> **EXERCISE DIRECTIONS**:
The material below holds the lines to copy: from the one with "Given: Click the drag handle beside State" up to and including the one with "At what coordinates". Copy them exactly and skip the pictures.

(MATERIAL FOR THIS EXERCISE)

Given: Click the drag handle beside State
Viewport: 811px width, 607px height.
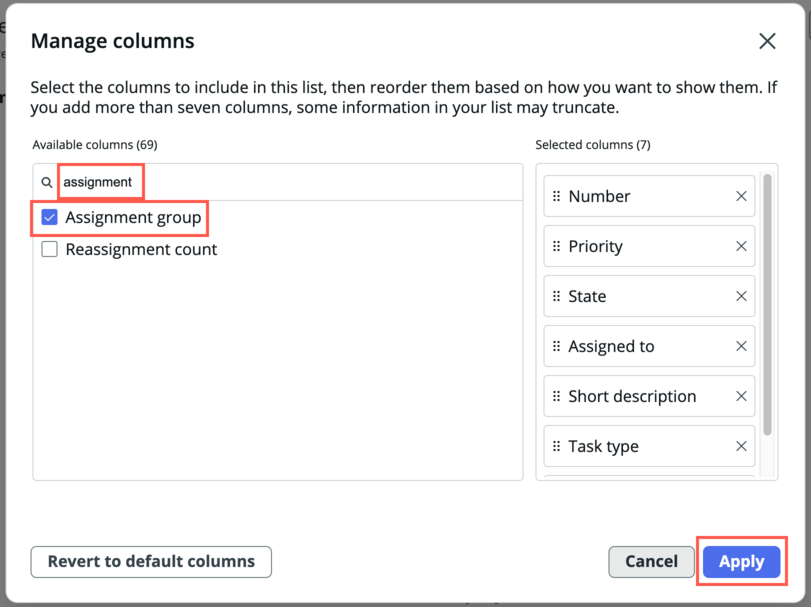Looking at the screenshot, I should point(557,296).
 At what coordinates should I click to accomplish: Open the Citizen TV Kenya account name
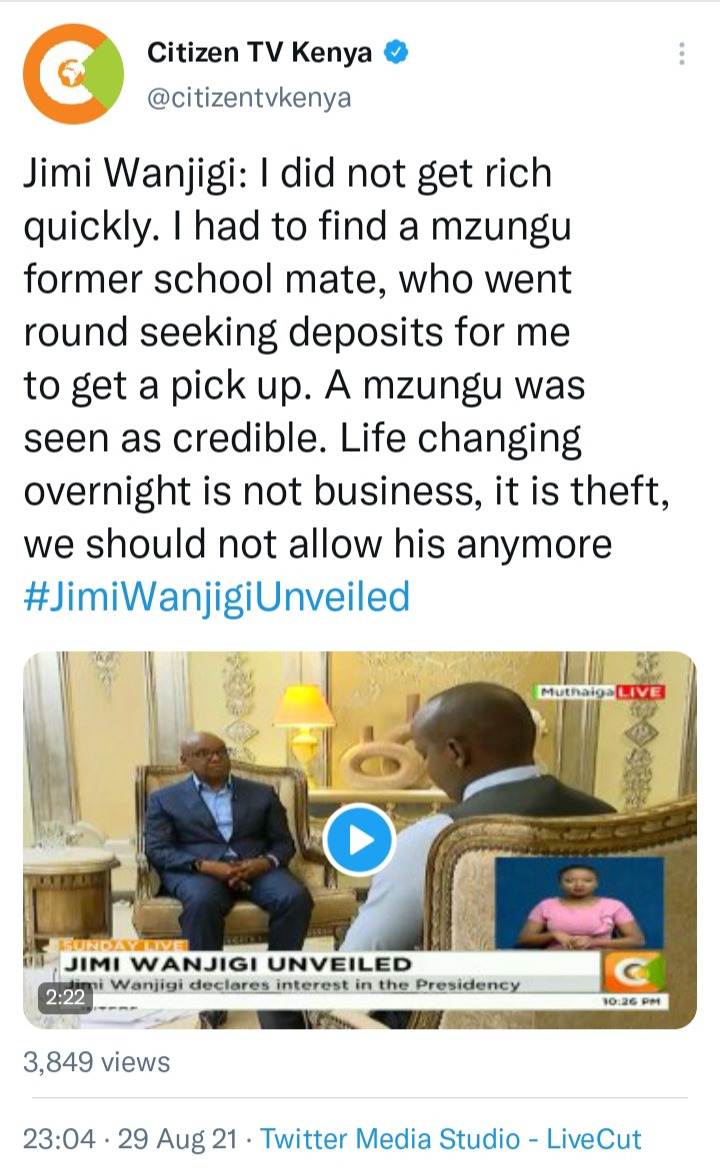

(End MATERIAL FOR THIS EXERCISE)
(MATERIAL FOR THIS EXERCISE)

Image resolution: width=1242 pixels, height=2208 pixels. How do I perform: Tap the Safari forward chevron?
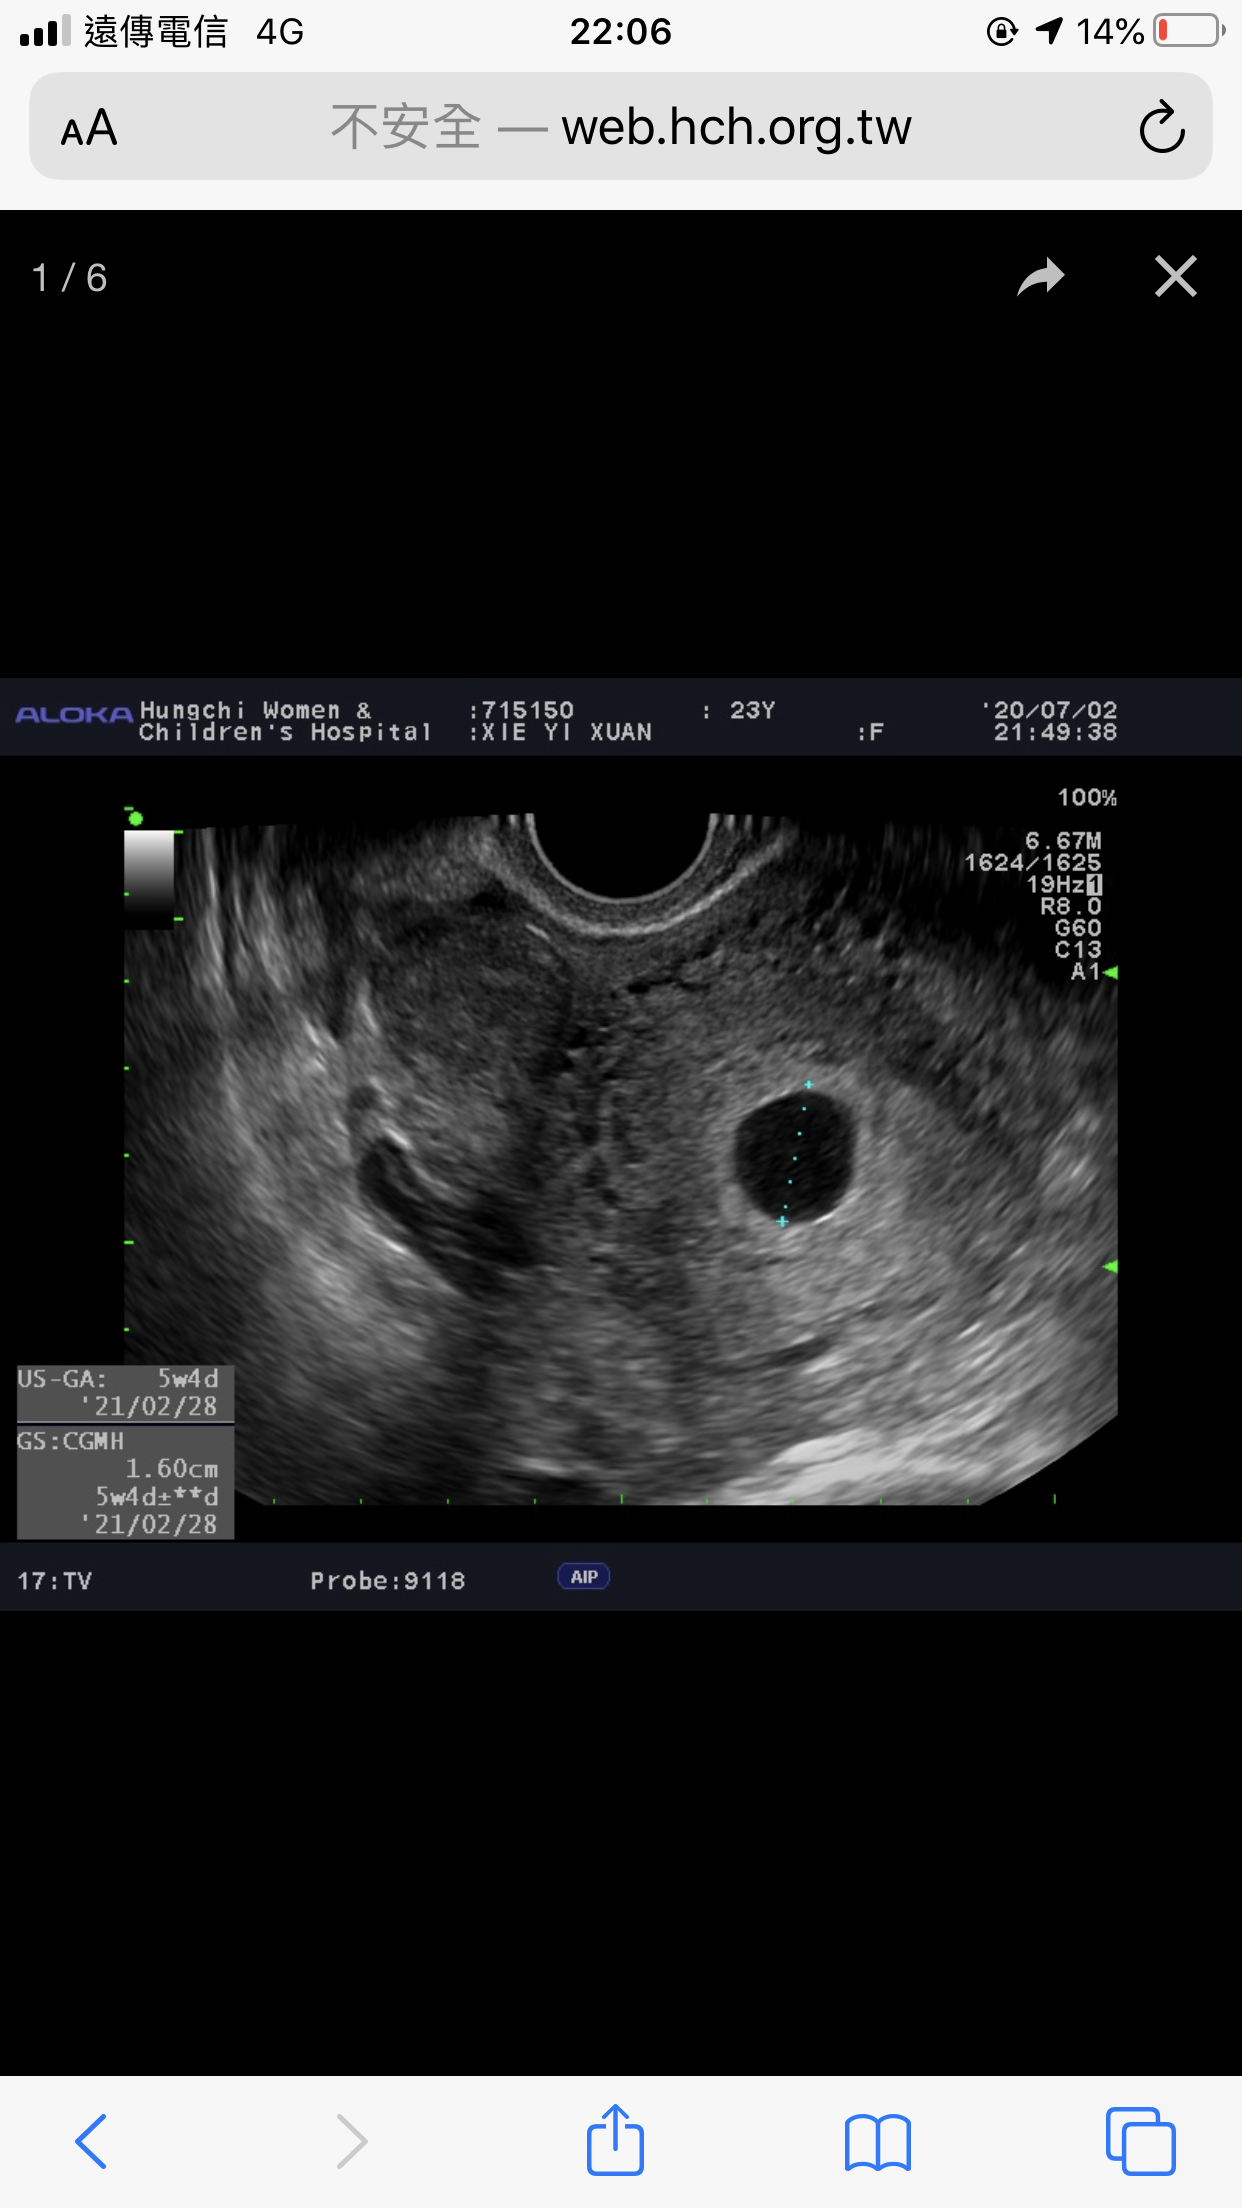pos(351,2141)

(End MATERIAL FOR THIS EXERCISE)

> **SOLUTION FOR THIS PROBLEM**:
Given: Click the drag handle beside State
Viewport: 811px width, 607px height.
Looking at the screenshot, I should point(557,296).
 At what coordinates should I click to accomplish: Open the Citizen TV Kenya account name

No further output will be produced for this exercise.